The Mountain (Free verse) by Nicholas Jones

Ending, now: Turning around into sleeping, falling behind into dreaming, dropping alone into recovery. The ascent was most difficult, quite so, but we did not stop and I knew what I was about, even if you were scrabbling and moaning and wondering about the point. We reached the summit, collapsing into rock and vapour, feeling nothing but air and moisture, burning within the possibility. But, fuck, we were tired and I believed that you were actually dying, slipping across into torpor, sliding away to cessation because you did not understand. So we moved on, downwards, so quickly that now I do not believe we were ever there.
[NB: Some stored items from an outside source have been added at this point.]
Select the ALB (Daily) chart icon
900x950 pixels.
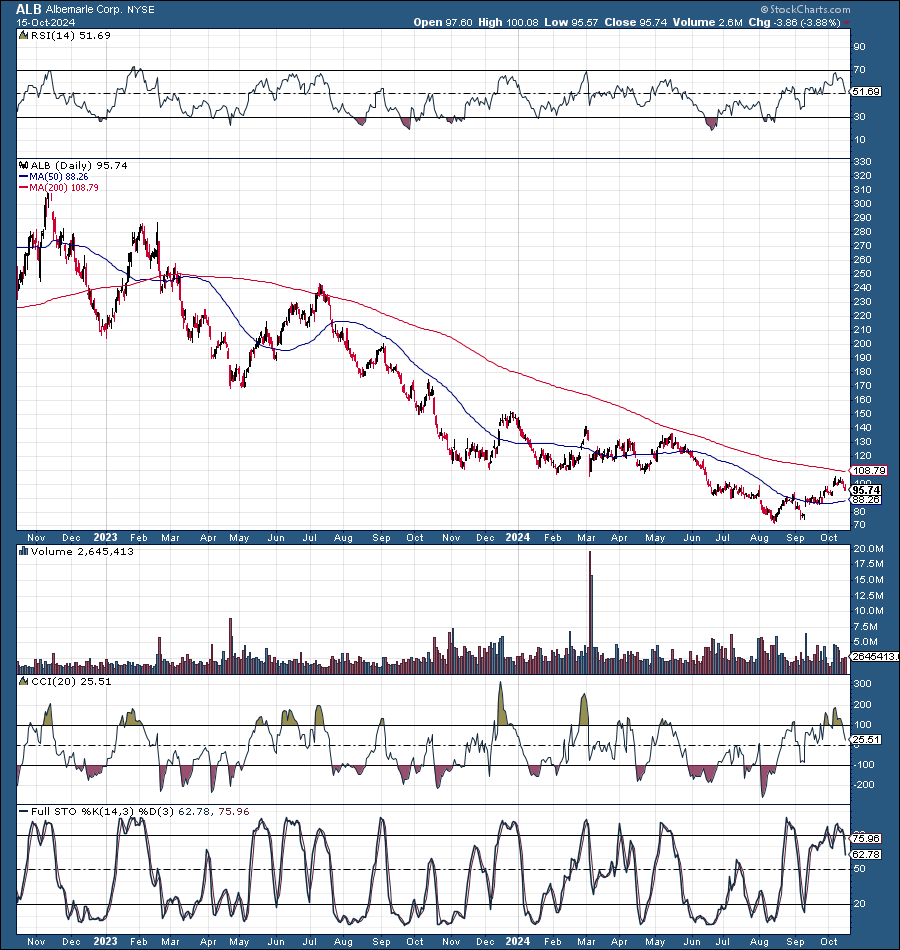pyautogui.click(x=22, y=166)
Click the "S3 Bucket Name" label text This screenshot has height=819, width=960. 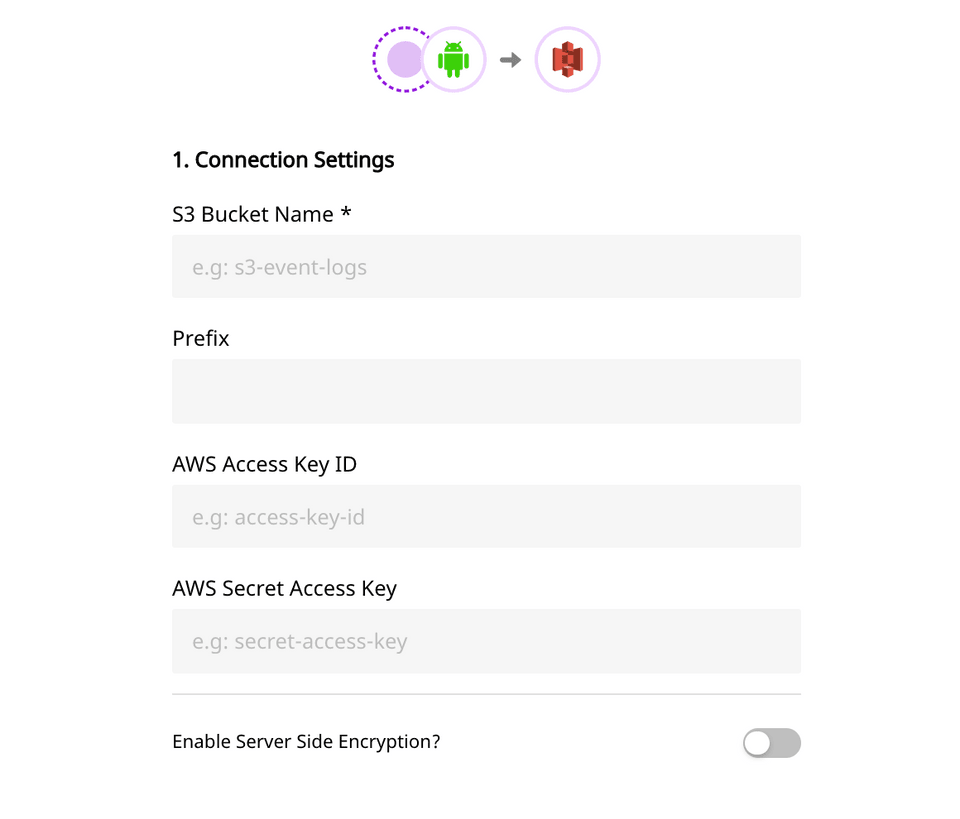pos(253,214)
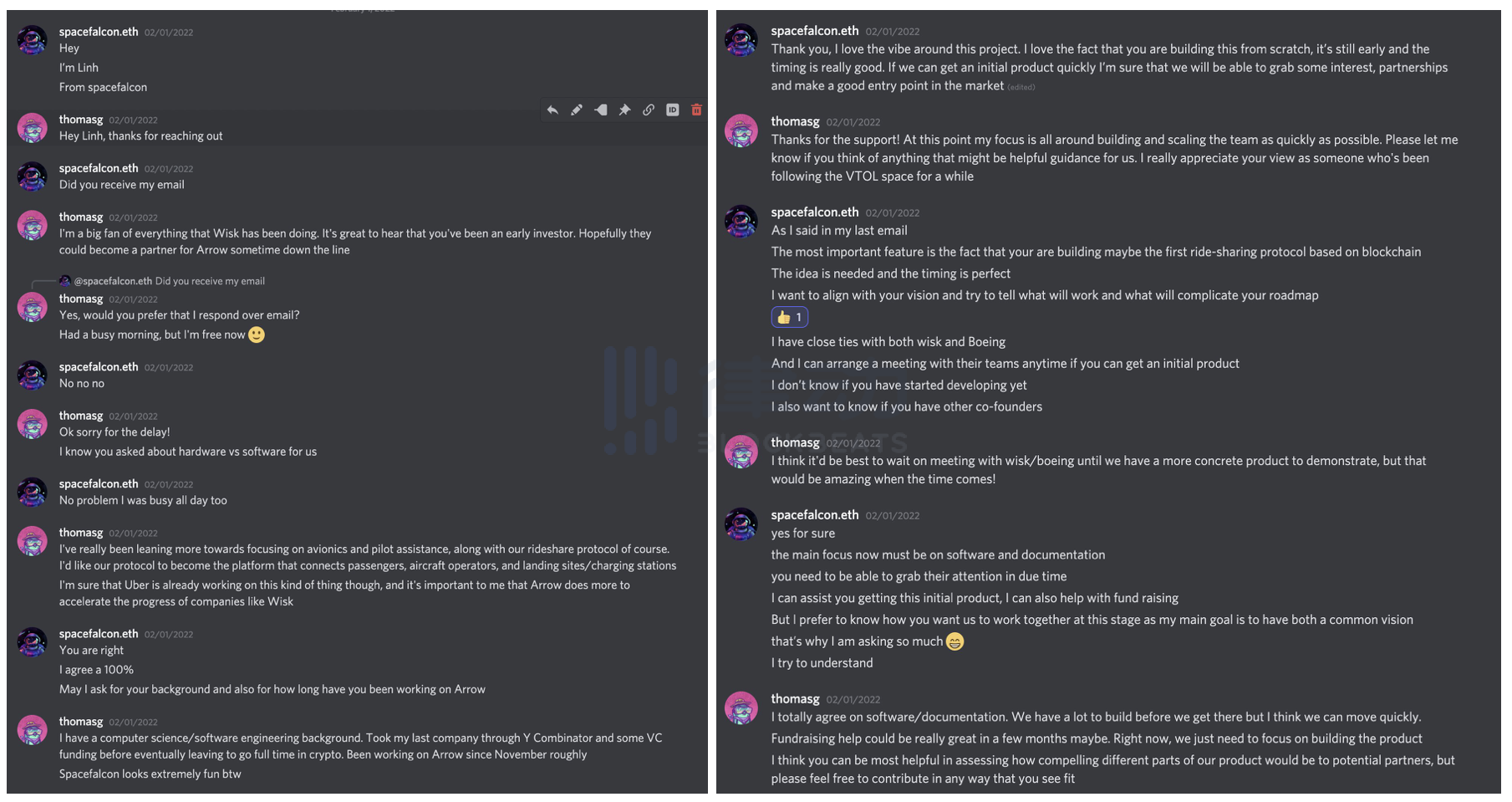The image size is (1512, 802).
Task: Click the "(edited)" label after "entry point in the market"
Action: click(x=1021, y=87)
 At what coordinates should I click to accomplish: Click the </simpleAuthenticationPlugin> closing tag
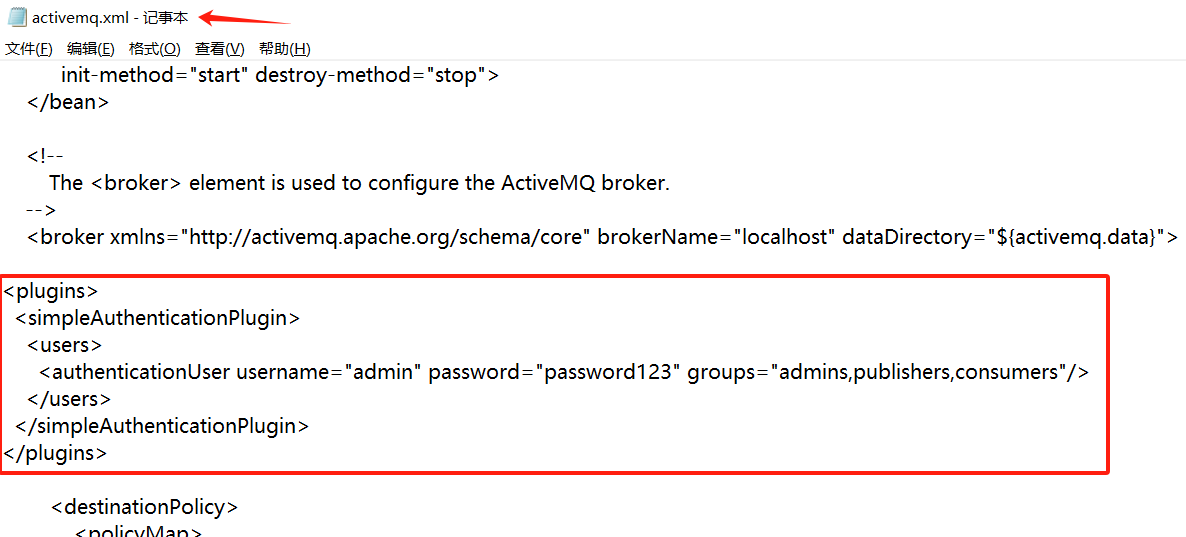[162, 426]
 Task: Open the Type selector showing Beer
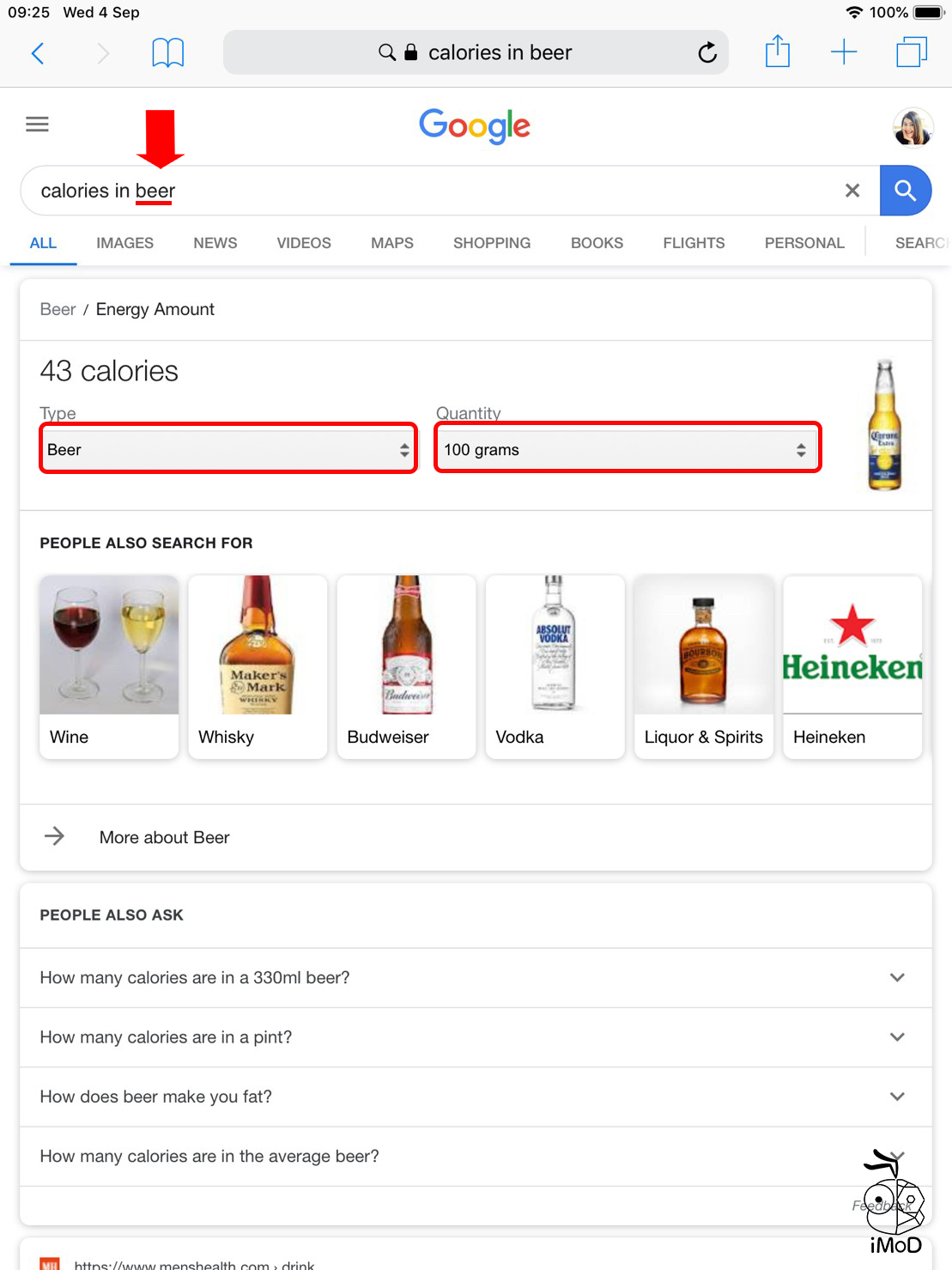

But then I tumble into my mind, see the image of straining and fighting to do it, see you pale and living, flushed and dying, and mostly I remember that we did not speak.

Ranger 8-Dec-06/4:57 AM
You must have known that anonymous turd was inevitable. But hey. This is great, although 'around' (line 1) probably sounds better as just 'round', and 'I believed that you were actually dying' fucking creeps me out. It moves really well, really quickly, and the last line is a killer.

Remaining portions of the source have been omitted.